(Data extracted from a collection)
*****

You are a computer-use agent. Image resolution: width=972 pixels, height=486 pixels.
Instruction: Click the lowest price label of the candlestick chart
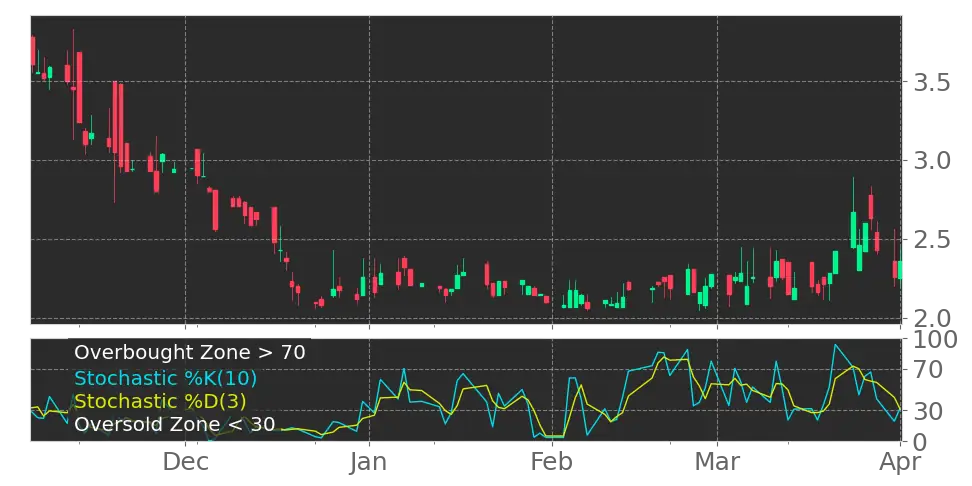(x=928, y=316)
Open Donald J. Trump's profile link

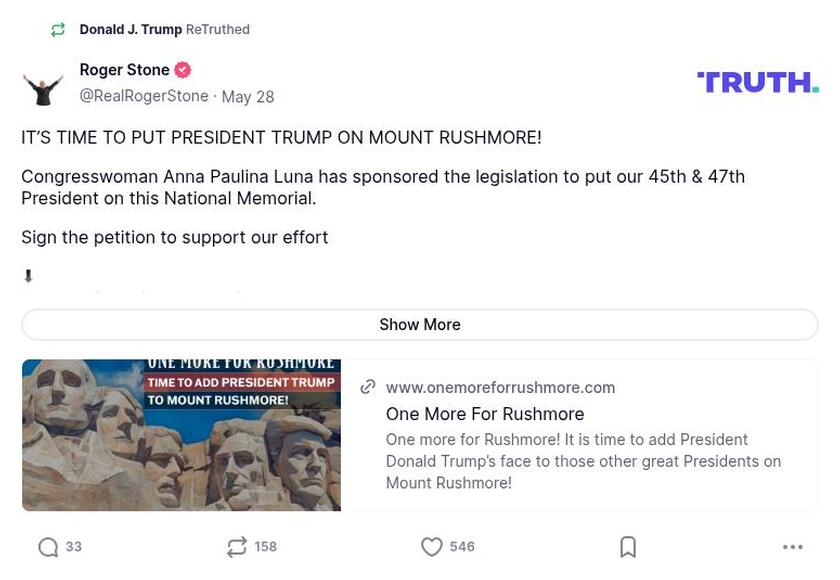pos(130,30)
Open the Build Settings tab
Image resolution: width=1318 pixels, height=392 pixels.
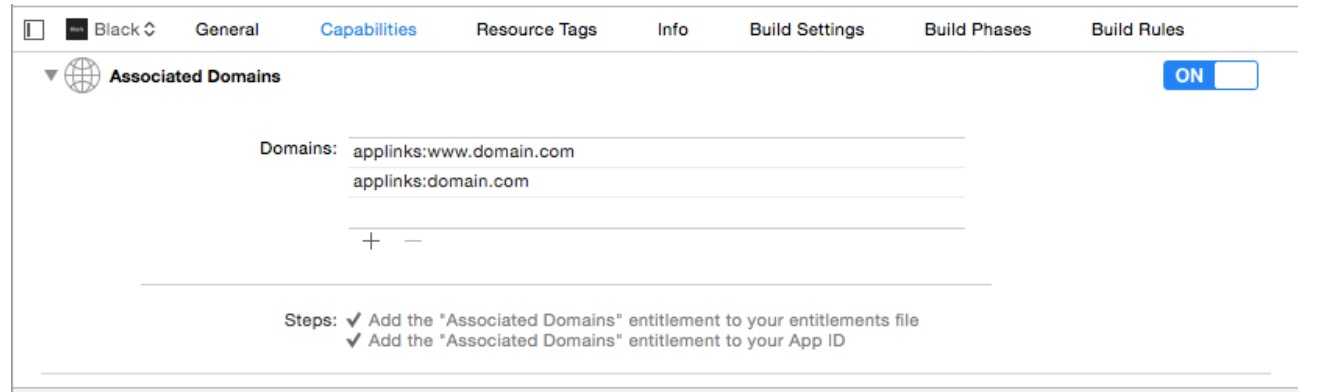[x=806, y=30]
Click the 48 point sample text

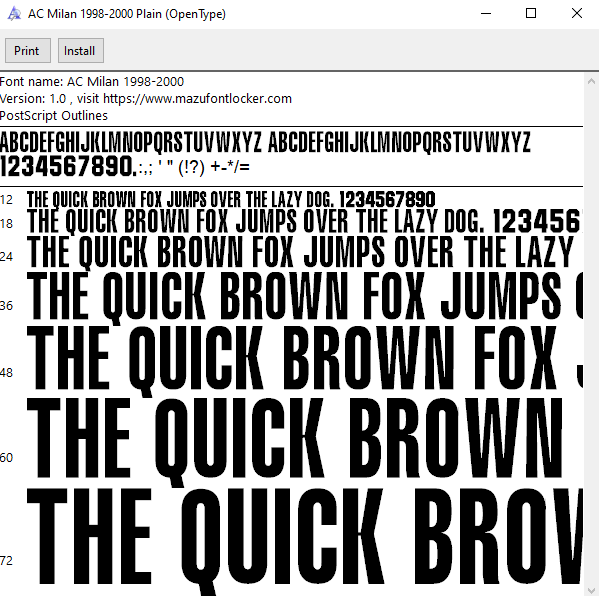304,358
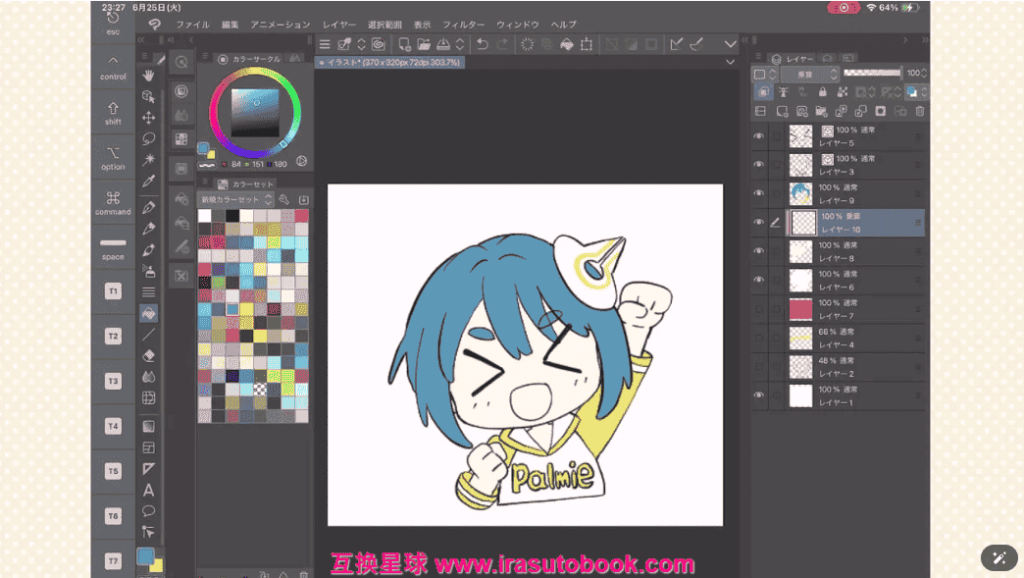
Task: Select the Lasso selection tool
Action: [148, 138]
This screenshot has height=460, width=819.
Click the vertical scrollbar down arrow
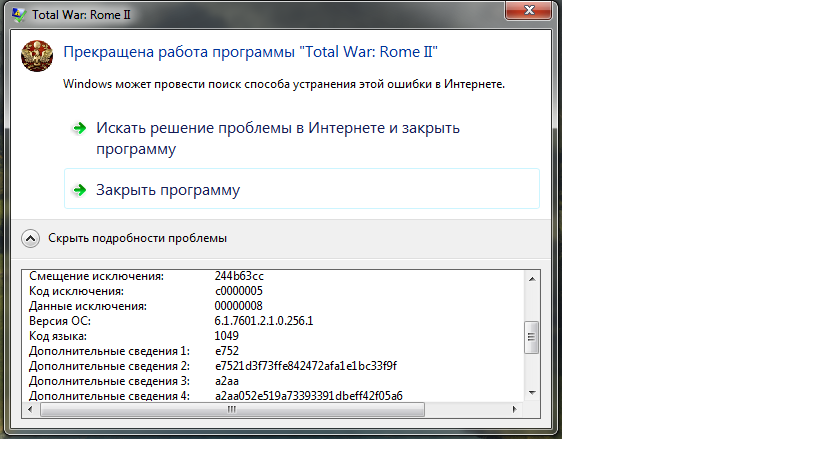[532, 393]
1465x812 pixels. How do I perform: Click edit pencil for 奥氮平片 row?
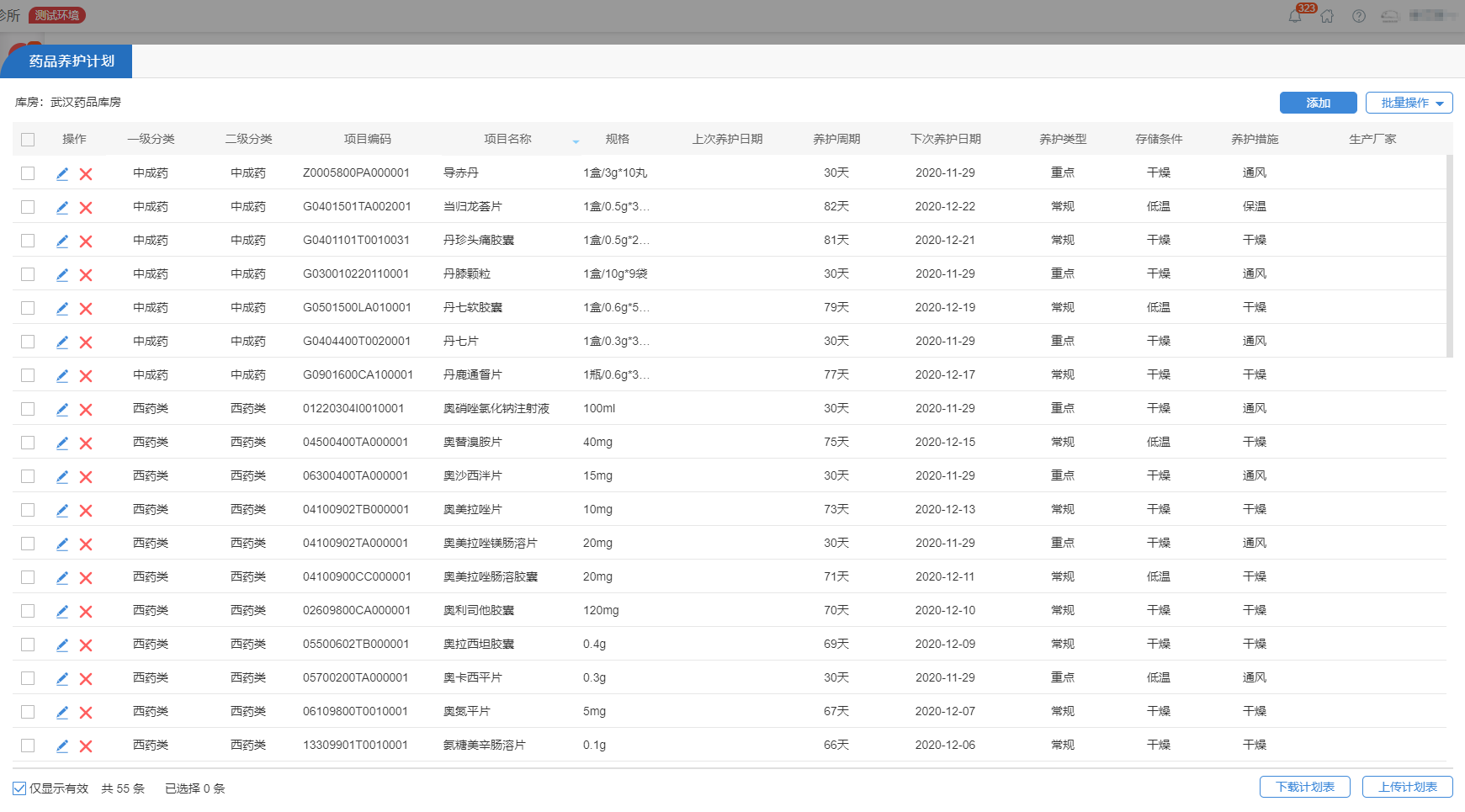(62, 712)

*****

Copy the records word for word, starting at the line that contains "1465x812 pixels. How" and ending with the last line of the records, and leave out the pictures.

1465x812 pixels. How do I perform: Click edit pencil for 奥氮平片 row?
(62, 712)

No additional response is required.